Spring is lazy in the Adirondacks. We have pockets of snow some years as late as June. The one way I can remind myself that spring has in fact sprung is by using seasonal ingredients—even if they're grown somewhere else.
In a medium bowl, season the lamb and spring onions with kosher salt and pepper. Mix in the fresh herbs and about 1 tbsp. oil. Form into 4 patties (thinner in the centers for even cooking). Refrigerate for 1 hour
In a small bowl, cover the sun-dried tomatoes with very hot water. Let stand until softened, 10 to 20 minutes. Drain and thinly slice the tomatoes.
In a small skillet, toast the walnuts over medium heat, stirring occasionally, until fragrant and toasted, about 5 minutes. Let stand until cool, about 5 minutes. In a food processor, pulse the nuts just until finely chopped (but not to a paste). Add the feta, half the lemon juice, the garlic, dried oregano, and a drizzle of oil. With the machine running, gradually stream in the milk until a thick sauce forms. Season the feta-walnut sauce.

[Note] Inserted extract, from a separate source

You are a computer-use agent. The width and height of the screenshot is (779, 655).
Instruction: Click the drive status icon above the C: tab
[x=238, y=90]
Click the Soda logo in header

Heat a cast-iron skillet over medium-high. Add the patties. Cook, turning occasionally, for about 6 minutes for pink centers or about 8 minutes for medium-well. Douse the patties with the remaining lemon juice.
Place the burgers on the roll bottoms. Top with the sun-dried tomatoes and lettuce. Slather a layer of the feta-walnut sauce on the roll tops and set in place.